Overhead, voices float down toward us past the rickety scaffolding and a haze of cheap fluorescent lighting.
The stairwell reeks of piss and body odor.
I take the steps two at a time, my team following in tight formation.
Three floors up, voices drift through the darkness—Russian obscenities mixed with laughter.
They have no clue what's coming for them, though they should.
I've picked off their men one by one for the past six weeks and with two left to deadline, I'm ready to close the ranks and finish this.
"Movement on the third floor," Ivan's voice crackles through my earpiece.
"Six tangos visible through the east windows."
I reach the third-floor landing and pause.
The warehouse space opens before us, filled with wooden crates and metal shelving units.
Bare bulbs hang from exposed wiring,creating pools of yellow light that leave most of the floor in shadow.
The guards cluster around a card table, their weapons leaning against nearby crates.
I count them again—six men, all armed, all about to die.

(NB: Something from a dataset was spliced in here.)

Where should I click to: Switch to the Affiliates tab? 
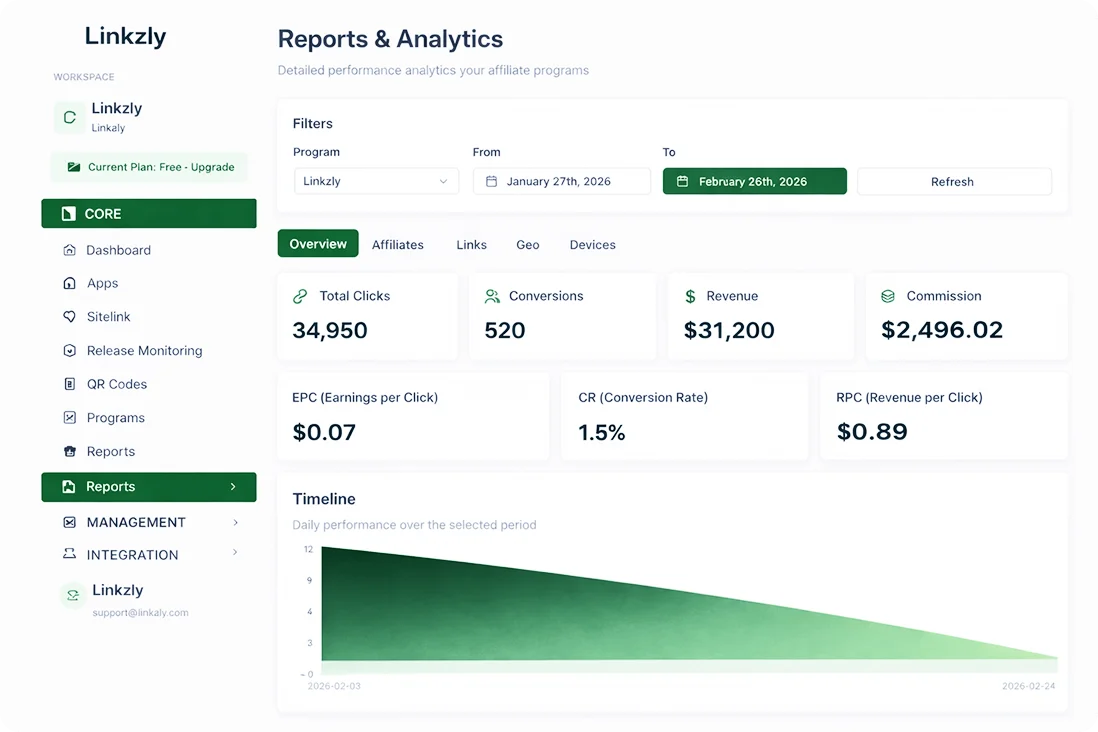point(398,244)
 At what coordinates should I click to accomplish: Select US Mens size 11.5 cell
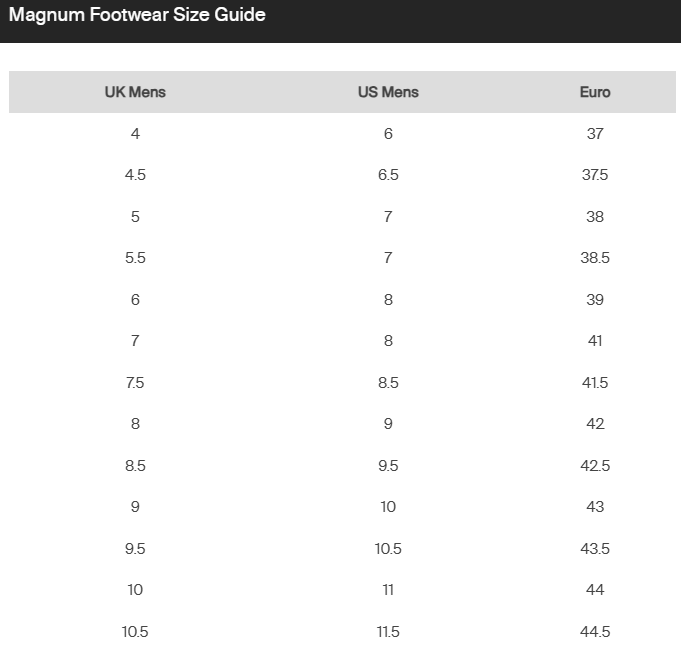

The firefight erupts as my team flows through the doorway, muzzle flashes illuminating the warehouse in strobing white light.
The guards scramble for their guns, but we've already claimed the advantage.
Automatic weapon fire tears through the air, bullets sparking off metal beams and splintering wooden crates.
One guard makes it to his rifle, spinning to bring the barrel around.
But Igor's burst catches him in the chest, the impact sending him backward into a stack of ammunition boxes.
Another tries to run for the windows, but Ivan puts him down with three rounds to the spine.
The last guard finds cover behind a concrete pillar, his pistol barking repeatedly as he tries to hold us back.
I circle wide, using the maze of machinery to approach from his blind side.
When I step out, he's still firing at shadows, his back exposed.
The Makarov's report is nothing but a whisper.
The bullet takes him in the base of the skull, and he pitches forward onto the concrete floor where his blood pools in a dark crimson kidney shape under him.
Silence descends, broken only by the ringing in my ears and the shuffle of my men's boots as they sweep for anymore hostiles.
We have maybe forty minutes before the fire department arrives, fifteen before someone calls the police.
We're not going to get away with this if we stand around talking, and there's no time to get a cleaner in here.
"Set the charges," I order, stepping over bodies as I survey the weapons cache.
The crates contain exactly what our intelligencepromised.
Kalashnikov rifles packed in cosmoline, rocket-propelled grenades nestled in foam padding, cases of ammunition that represent months of preparation.